The archivist at the
Jackson Hole (Wyo.) Historical Society reported: “In 1883, President Arthur journeyed
on the fishing trip of his lifetime – a visit to the world-class wonders and
trout streams of Yellowstone National Park.”
“Arthur had tested
northern waters in Canada and those of the American South in Florida. Salmon,
trout and bass had all filled his creel. Indeed, throughout most of his life,
Arthur found solace and relaxation in plying various waters with line and
reel.”
For a time, Arthur held
the record for the largest Atlantic salmon catch on the Cascapédia River in
Quebec Province, Canada – a 50-pounder.
Among the 20th century
presidents, Herbert Clark Hoover (1929-33) was an impressive sight, according
to Capt. Williams. President Hoover’s favorite fishing attire was “a blue-serge
suit, double-breasted and with a high collar.”

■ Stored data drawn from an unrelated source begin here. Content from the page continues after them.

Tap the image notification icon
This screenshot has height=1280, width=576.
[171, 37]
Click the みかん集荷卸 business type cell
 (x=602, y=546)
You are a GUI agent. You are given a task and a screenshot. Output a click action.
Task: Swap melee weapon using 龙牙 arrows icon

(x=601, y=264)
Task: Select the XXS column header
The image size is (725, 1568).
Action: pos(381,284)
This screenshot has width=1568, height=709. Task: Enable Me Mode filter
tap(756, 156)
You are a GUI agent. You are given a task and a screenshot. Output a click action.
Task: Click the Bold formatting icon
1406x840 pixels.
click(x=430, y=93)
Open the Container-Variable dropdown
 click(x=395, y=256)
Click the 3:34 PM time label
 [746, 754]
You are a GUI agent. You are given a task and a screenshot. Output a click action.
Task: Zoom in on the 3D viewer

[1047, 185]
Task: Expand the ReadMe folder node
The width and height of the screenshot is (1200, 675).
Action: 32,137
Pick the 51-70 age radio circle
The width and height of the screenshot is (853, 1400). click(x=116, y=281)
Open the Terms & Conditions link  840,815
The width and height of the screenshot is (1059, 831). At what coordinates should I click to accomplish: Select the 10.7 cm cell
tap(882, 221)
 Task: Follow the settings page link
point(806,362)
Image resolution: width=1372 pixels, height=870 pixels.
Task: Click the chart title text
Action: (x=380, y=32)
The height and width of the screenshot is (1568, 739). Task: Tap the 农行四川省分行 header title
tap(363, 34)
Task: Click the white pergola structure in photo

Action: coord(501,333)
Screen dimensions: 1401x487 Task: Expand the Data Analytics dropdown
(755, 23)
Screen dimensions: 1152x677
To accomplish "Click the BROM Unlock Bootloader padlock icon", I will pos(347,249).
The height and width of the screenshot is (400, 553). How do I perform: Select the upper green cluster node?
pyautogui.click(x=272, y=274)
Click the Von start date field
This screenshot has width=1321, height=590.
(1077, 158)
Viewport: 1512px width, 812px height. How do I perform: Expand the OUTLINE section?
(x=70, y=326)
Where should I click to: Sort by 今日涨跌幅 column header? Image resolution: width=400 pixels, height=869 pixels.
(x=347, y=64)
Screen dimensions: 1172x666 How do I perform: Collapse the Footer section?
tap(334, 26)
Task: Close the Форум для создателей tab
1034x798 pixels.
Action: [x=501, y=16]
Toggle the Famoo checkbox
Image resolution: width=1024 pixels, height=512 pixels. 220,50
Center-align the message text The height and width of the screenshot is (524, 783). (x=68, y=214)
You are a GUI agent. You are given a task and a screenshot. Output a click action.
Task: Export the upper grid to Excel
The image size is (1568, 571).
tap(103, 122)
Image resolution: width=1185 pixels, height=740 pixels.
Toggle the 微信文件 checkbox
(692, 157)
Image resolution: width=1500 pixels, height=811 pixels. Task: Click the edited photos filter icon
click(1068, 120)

Hoover said: “Presidents have only two moments of personal
seclusion. One is prayer; the other is fishing – and they cannot pray all the
time!”
As
a boy in Abilene, Kansas, Dwight David Eisenhower would walk seven blocks from
his house along the Santa Fe railroad tracks to Mud Creek.
“There,
with a willow shoot, a length of string, a 5-cent hook from the general store and
the worms that he collected while hoeing the family corn patch, he could catch
sunfish, bullheads, carp and drum,” Capt. Williams noted.
President
Eisenhower (1953-61) often returned to his favorite trout fishing spots in
Colorado – on the South Platte River and on Saint Louis Creek. Eisenhower tried
to teach his his running mate Richard Milhous Nixon how to fish, but Nixon
never got the hand of it.
When
it was Nixon’s turn to occupy the White House (1969-74), he chose to abandon
fishing, opting for bowling. A private, single lane was built under the North
Portico of the White House.
A
perfect score in bowling (12 strikes) is 300. One source said Nixon’s high game
was 232; another reported that his best effort was 229. (The lane’s foul light
was believed to have been secretly disconnected.)
A
president who deserves an “honorable mention” fishing award was John Calvin Coolidge Jr. (1923-29). He used “gone fishin’” as
an excuse for extended, eight-week summer vacations to selected fishing holes.
Author
Hal Elliott Wert laughingly said Coolidge “loved to bait his own hook, and when
he had finished, there were so many worms on the hook that it was a wiggling
mass the size of a golf ball – Cal was not a man to take chances.”
Idaho’s
U.S. Senator William E. Borah mumbled dagnabbitly: “No trout in possession of
his full faculties would bite at a worm.”
Coolidge
and Borah, both Republicans, tangled and wrangled frequently.